Planning, Startups, Stories


Tim Berry on business planning, starting and growing your business, and having a life in the meantime.

Can You Define Good Management Technique? 1

With due respect to some of the great thinkers who have, I don’t understand how anybody even tries to define, teach, or even predict good management technique.

Even if it’s just one manager and one person being managed, there are already three huge factors: the manager, the other person, and the situation. Both the people involved have their strengths and weaknesses and all that. And the situation itself, what’s going on, is an entire additional set of factors. Then there’s baggage from the past, and, well, it becomes an infinite problem. Higher math. Condemned to infinite case-by-case analysis. screen shot

I think about what I’ve heard about coaches in professional athletics. Sometimes a supposedly hard-nosed, tough coach will win the championship, and sometimes a supposedly “people person,” softer coach, will. And occasionally you hear about a coach who is either hard or soft to each individual player, depending on his sense of how that specific player responds. There too, though, with coaching, it’s a pretty complex problem, because it’s about the nature of the coach, the nature of the player, and the nature of the situation.

So too with wielding authority in your own business.

What reminded me today was Karen Hough’s Handling Tough Conversations in 3 Simple Steps, on Small Business Trends. She’s sharing data from interviews with more than 1,000 of managers in larger companies. She found that the hardest part of their job was “tough conversations.” Here’s a quote:

Conflict makes most people nervous, so we avoid having those tough conversations, even if we know it may produce a better outcome. A study of more than 1,000 project managers across 40 companies found that if project leaders were willing to break a code of silence, they could substantially improve their ability to execute on initiatives.

Although that study was done with middle managers in larger corporations, I know that it applies very well to small business and entrepreneurship.
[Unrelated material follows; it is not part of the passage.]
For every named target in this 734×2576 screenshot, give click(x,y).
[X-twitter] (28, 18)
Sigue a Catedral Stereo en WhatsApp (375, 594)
The code of silence is a reluctance to deal with poor performance, bad news, and negative feedback. It’s certainly a problem every manager has to face.

In her post, Karen shares is three-pronged strategy to break what she calls the code of silence, changing the motif from authority to coaching. It’s not a cure-all by any means, but it could help. And I wish I had a better solution to offer, but I don’t.

  • CWebb

    This is truly a subject you learn from doing and experiencing. I had bosses who were great at this and those who were very poor at any conversations. It was not limited to middle management. My experience in management was that when I cared enough to maintain regular one on one dialogue and be clear of the expectations, the tough conversations were not as challenging. The whole team had an understanding of what was out of order and had respect when you took action . I always had concise notes with 3-4 points to make during the conversations and kept on script to avoid diversions. These points had clear resolution expectations and timelines included to avoid ambiguity. If I felt the conversation needed a witness, I had that in place. However, I never got to this place without initial conversations so that there were no surprises. My watershed experience though was a time when I was able to move an employee out of a bad experience that would have resulted in firing into a perfect job fit in a different area in the company. This happened during the conversation to fire them, when I had the calmness to ask one simple question before we went through the paperwork that we both knew was final. My motivation was to understand what was going on that had created such a nightmare situation. I was told at that time that this employee actually hated the position, but had felt this job was important for their career and therefore felt stuck. Wow! That definately changed the course of our dialogue. This person become an award winning employee once moved to an area that matched their strengths. I learned a lot as a manager during that experience and it made me commit even more to the role of one on one dialogue. There is no substitution for this as people are the number one asset of the company!